Page 1 of 1

Transaction Size vs Array Size

Posted: Thu Oct 03, 2013 11:39 am
by gayathrisivakumar
Hi,

I would like to know the best values to be kept in Transaction Size and Array size for a datastage update.

I am updating 10 million rows based on one key column. Data input is coming from a sequential file and target is db2 connector.

Also does the option 'keep conductor connections Alive' has some impact on the performance of the job?

Thanks

Posted: Thu Oct 03, 2013 11:58 am
by chulett
Short answer is - there are no "best values".

Posted: Thu Oct 03, 2013 12:29 pm
by chulett
And only because you have "vs" in your subject... are you clear on what the two settings control?

Posted: Thu Oct 03, 2013 1:36 pm
by ray.wurlod
What does "best" mean in your context?

Posted: Sun Oct 06, 2013 11:50 pm
by chandra.shekhar@tcs.com
Use DB2 Connector Partitioning in the target stage for better performance.
And for Transaction and Array size, give them a decent value i.e. not so big and not so small.
Now you have to determine the best combination for both as everybody have said that there's no best value.
It depends upon various factors like Database load, Datastage Server load, Number of jobs running, complexity of the job etc.

When I say that those values should not be big like ~ 1-2 lakhs, this is because if the job fails then all that data which is not committed will be rolled back.
And if the value is too low ~ 100-200, then it can slow down the database.
So try combination like 5000-10000, 10000-20000 for array-transaction size.
Hope it helps

Posted: Mon Oct 07, 2013 2:03 am
by ArndW
I disagree with just setting the two values without actually knowing what they entail, the recommendation above will only work for a certain combination of record size, database connection, database and system sizing.
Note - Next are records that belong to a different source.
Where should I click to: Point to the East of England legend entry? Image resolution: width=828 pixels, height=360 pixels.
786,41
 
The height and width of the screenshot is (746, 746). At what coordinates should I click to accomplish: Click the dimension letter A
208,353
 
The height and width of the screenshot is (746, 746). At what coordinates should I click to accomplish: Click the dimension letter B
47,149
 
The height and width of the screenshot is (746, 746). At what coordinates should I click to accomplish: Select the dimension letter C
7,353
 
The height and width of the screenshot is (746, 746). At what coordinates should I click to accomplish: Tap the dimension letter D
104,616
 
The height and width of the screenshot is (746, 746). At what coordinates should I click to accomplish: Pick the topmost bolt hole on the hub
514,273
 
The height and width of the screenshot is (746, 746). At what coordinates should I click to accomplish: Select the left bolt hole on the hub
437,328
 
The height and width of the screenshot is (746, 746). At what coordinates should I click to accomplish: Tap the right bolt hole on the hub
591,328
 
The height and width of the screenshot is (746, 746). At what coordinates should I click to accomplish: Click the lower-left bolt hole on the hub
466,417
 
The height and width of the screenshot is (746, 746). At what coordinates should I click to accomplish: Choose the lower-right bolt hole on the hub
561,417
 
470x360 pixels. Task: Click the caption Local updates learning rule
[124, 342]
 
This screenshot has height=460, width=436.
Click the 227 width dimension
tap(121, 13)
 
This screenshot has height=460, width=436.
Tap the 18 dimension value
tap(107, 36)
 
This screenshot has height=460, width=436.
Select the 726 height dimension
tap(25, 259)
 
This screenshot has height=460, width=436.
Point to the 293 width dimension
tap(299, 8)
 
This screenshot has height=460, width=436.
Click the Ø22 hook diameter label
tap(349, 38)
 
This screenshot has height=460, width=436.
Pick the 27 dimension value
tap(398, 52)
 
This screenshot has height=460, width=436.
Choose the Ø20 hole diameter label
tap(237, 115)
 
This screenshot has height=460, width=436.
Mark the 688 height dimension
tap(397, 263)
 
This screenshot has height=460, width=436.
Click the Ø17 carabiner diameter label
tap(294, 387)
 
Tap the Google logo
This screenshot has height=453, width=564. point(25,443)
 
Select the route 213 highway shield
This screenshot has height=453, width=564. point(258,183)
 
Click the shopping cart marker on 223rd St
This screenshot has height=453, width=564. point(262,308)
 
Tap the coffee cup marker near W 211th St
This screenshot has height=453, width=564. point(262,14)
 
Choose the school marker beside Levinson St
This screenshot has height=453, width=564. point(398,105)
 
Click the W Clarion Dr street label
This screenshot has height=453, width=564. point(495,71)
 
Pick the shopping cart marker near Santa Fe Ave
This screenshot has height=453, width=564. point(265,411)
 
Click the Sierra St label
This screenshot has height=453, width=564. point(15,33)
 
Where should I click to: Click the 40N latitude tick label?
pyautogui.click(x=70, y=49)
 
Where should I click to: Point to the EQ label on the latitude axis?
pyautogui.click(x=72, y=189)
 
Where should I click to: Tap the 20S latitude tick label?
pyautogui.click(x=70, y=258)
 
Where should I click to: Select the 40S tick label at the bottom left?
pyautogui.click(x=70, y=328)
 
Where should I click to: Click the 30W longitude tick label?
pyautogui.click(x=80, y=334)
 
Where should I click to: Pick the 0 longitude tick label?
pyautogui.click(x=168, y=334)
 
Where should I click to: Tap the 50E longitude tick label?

The "Transaction Size" is the number of records after which a commit will be done. Partly the setting is dependent upon what the goal of a job is. If the volumes are low and your job does an all-or-nothing load, then setting the transaction size to 0 would make sense. If the volume is high and/or the record sizes very large, then doing a single commit might result in the transaction log filling up. Thus you need to know your (a) goals (b) sizing (c) logging policy and use those to decide how big your transactions size should be. Generally the larger this value is, the faster your database load will run.

The "Array Size" determines how many records will be written in one "block" sent to the database. This can be both the network transport layer block size and also the database block size. I recall in the early days of DataStage this setting really made a big difference, but recently I seem to see little difference on this setting. The goal is to fit as many records as possible into a block as possible with little wastage.

If we take a 4Kb block and 1Kb records, using an array size of 1 would result in a transport block being only 25% utilized. Optimal would be an array size of 4 in this.